Thanks Marty. I’ve indeed spent a fair bit of time with the nature of the threats of late and take them exceedingly seriously. For what it’s worth I’ve a forthcoming paper that spends some time on particularly so-called WMD issues and what the special nature of these threats do/don’t mean for detention policy. Here’s the abstract: http://papers.ssrn.com/sol3/papers.cfm?abstract_id=1159595. For those looking to avoid a bunch of con law theory, just skip to Part III.

Benjamin Davis
Benjamin Davis

Please no more improvisation in the detention of human beings.

Charles Gittings

Wars are about geography. We’re at war to the extent that we employing military force in pursuit of territorial ambitions in Iraq and Afghanistan.

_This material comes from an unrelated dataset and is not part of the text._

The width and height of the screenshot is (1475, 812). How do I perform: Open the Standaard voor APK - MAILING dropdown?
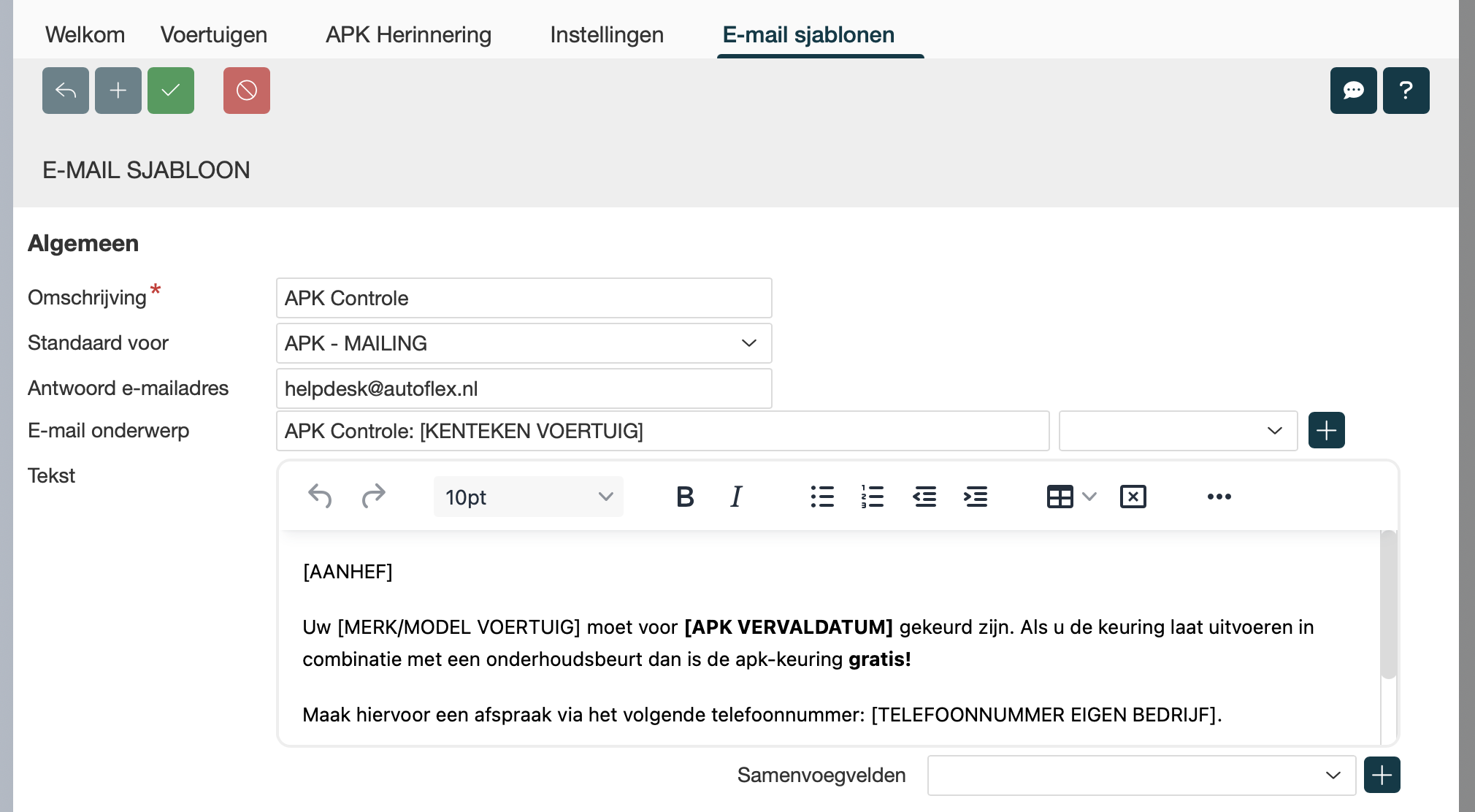524,343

Terrorism per se is a crime, that’s all that it is, and it’s a delusion to suppose that you can treat it as a war any more than you can treat murder, robbery, or drug-traffic as a war. You can’t construct a rational premise from fallacies.

And the bad part of that delusion is that it’s suicidal. This isn’t just bad law, it’s an utterly defective and self-defeating strategy.

The only real question here is:

What exactly are you trying to do?

And the only real problem is that the Bush administration and all the other folks who buy into their nonsense one way or another can’t state a coherent answer.

I can state mine in one sentence:

We need to enforce our laws, period.

That’s what this is about and that is all that it’s about, including whatever part of the effort needs to be military.